Archive for February 18, 2010
Graduation Gaps for Science Majors: Whose fault is it?
The good news: students hoping to major in STEM fields are growing as a proportion of the overall student population, reaching Cold War-era levels of interest. The bad news: students who start out planning to major in STEM fields graduate at far lower rates than their non-STEM classmates, especially if they’re black, Latino or Native American. “We’re seeing this increase over the last 15 years in students’ interest in STEM fields,” said Eagan, a postdoctoral fellow at UCLA, “but we’re not seeing a corresponding increase in students’ graduation rates.”
via News: Graduation Gaps for Science Majors – Inside Higher Ed.
In other words, we’re getting a lot more interest in CS-STEM (Yay!), but they’re leaving or flunking out before graduating (Boo!). Why is that? (By the way, “CS-STEM” is the term that DARPA is promoting to represent Computer Science + Science, Technology, Engineering, and Mathematics.) The HERI@UCLA study that this cites explicitly does include computer science.

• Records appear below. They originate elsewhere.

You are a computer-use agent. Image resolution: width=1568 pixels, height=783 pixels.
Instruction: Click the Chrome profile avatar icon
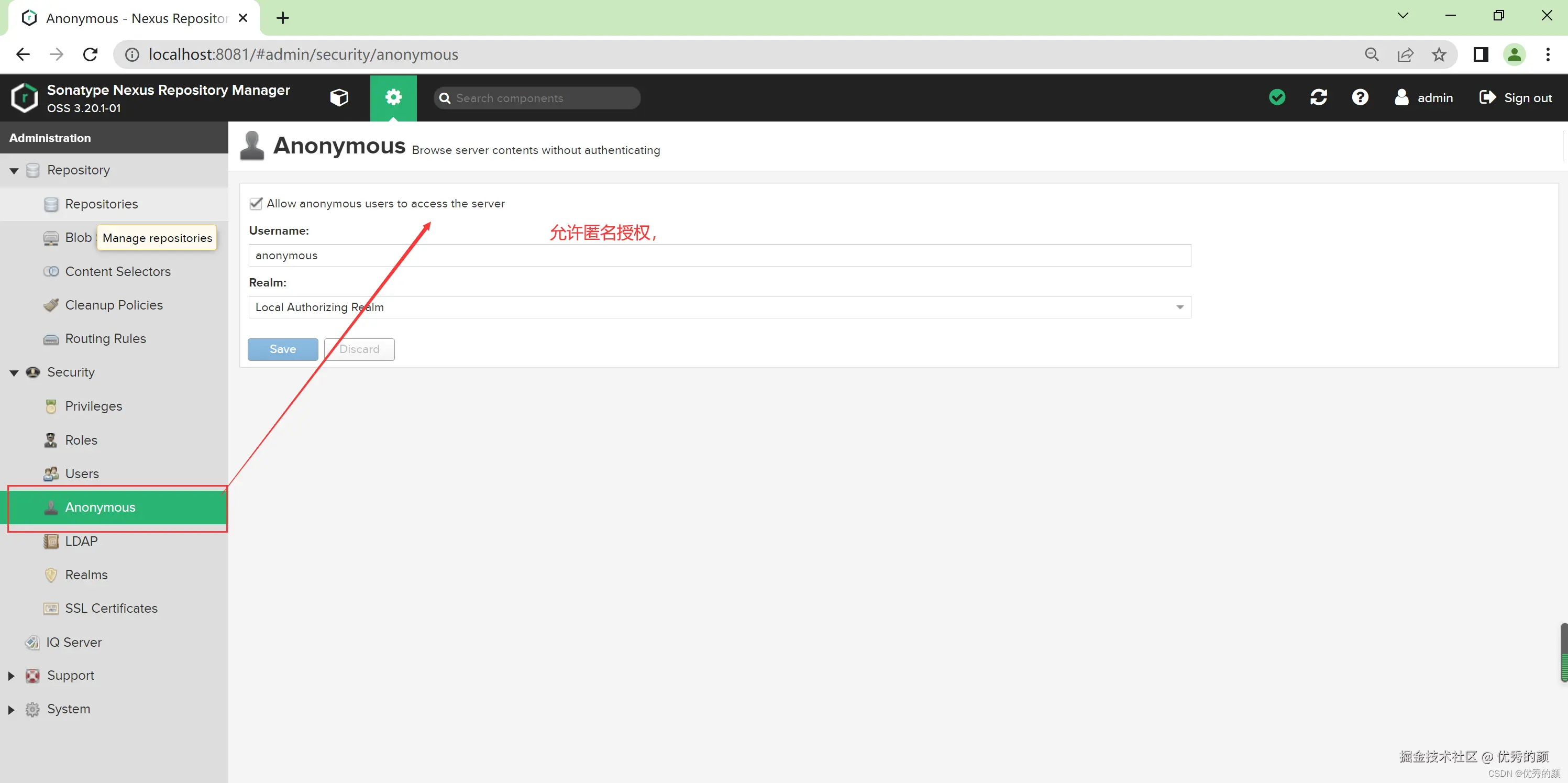click(1514, 55)
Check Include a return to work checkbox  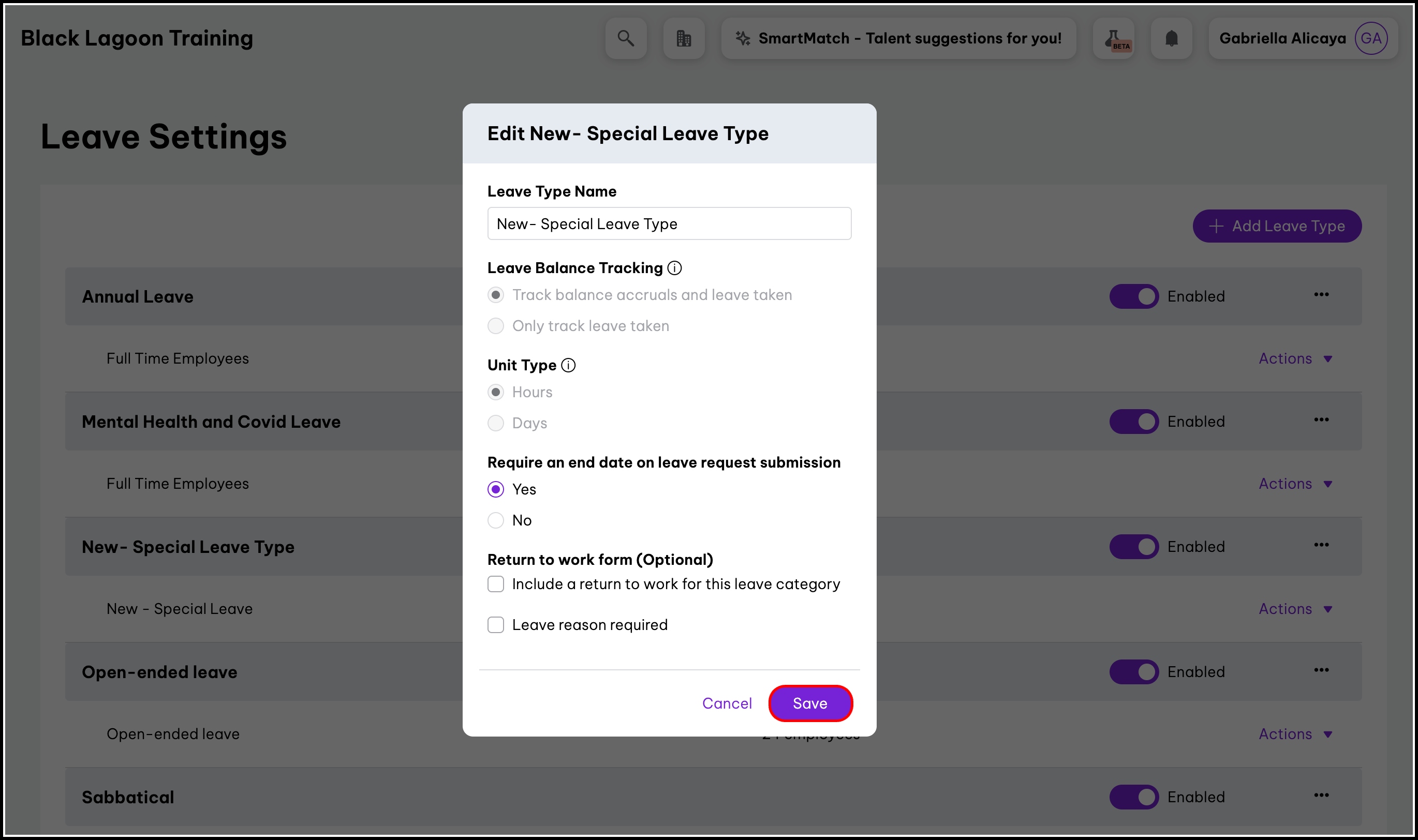[495, 583]
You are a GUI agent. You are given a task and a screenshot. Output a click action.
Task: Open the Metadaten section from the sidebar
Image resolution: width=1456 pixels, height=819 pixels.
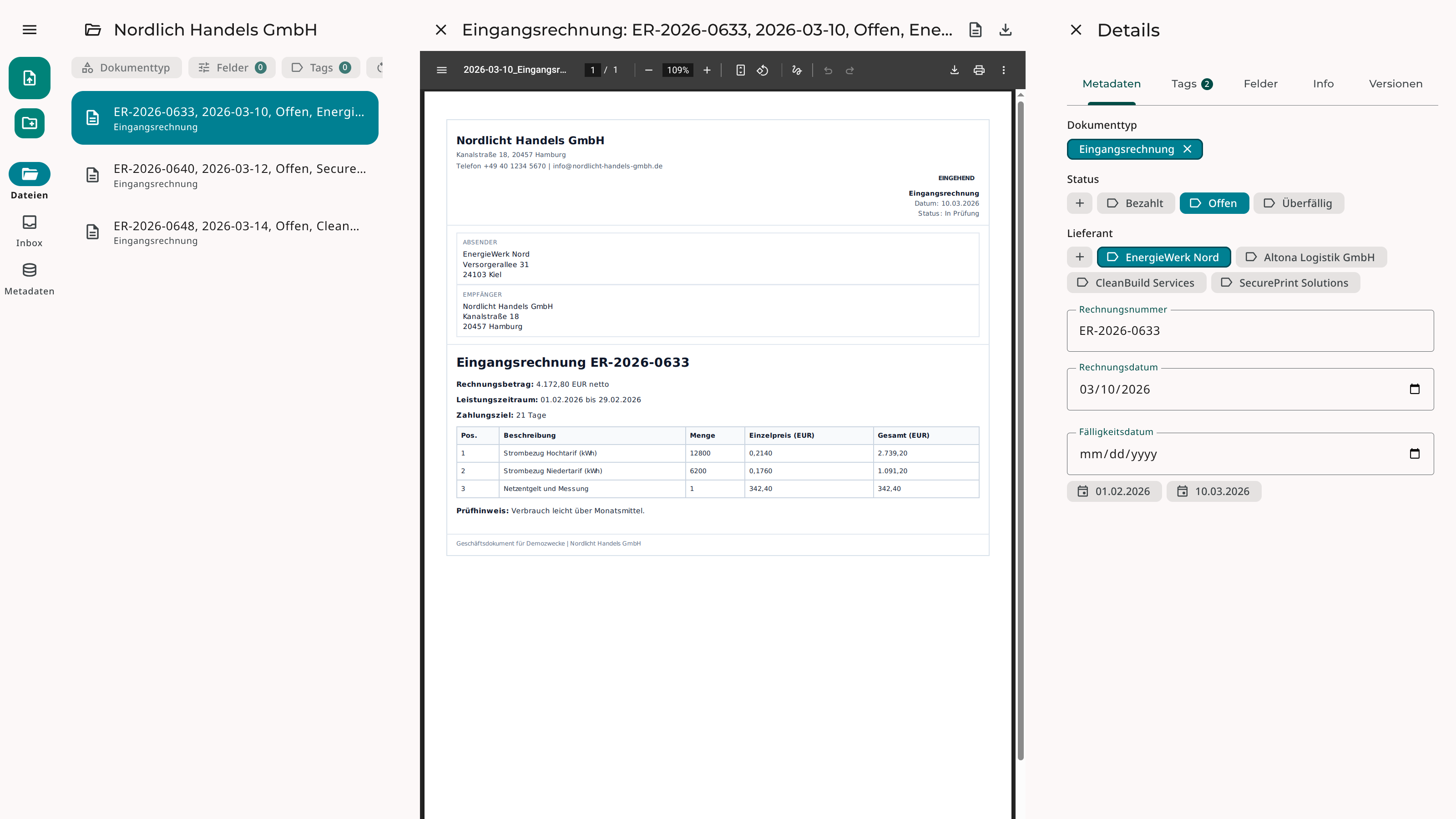[29, 277]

I found the comment thread really interesting on this piece. Whose fault is it? Some of the commentors suggest that it’s the fault of the high schools. Students are unprepared upon entering a CS-STEM degree program, so they leave. Others say that it’s the College classes. The blame doesn’t lie with the faculty, some say, but the budget which keeps faculty from doing things that engage students (like lab activities and undergraduate research). David Brooks, as mentioned here previously, lays the blame at the feet of the faculty who aren’t doing enough to support the lower-ability student (perhaps underprepared, perhaps without reasonable expectations because they’re the first in their family to go to College).
The author of the piece blames the Colleges, and points out that it’s the minority students who are hurting the most:
Instead, much of that blame lies with the nation’s colleges and universities for deterring students somewhere between freshman year and the completion of a bachelor’s degree in four or five years, he said. “Something that happens in college – and it goes beyond just preparation – is losing students.”
A third of white students and 42 percent of Asian-American students who started college as intended STEM majors graduated with STEM degrees by the end of five years. For underrepresented minorities, the five-year completion rates were much lower — 22.1 percent for Latino students, 18.4 percent for black students and 18.8 percent for Native American students. Some of those students may have still graduated in four or five years but changed to a non-STEM major or transferred out of the institution they entered as freshmen. Others may still be working on their degrees.
To hit the goals that Barack Obama has set out for graduating students, we need to understand better why we are losing so many students, and how to correct that.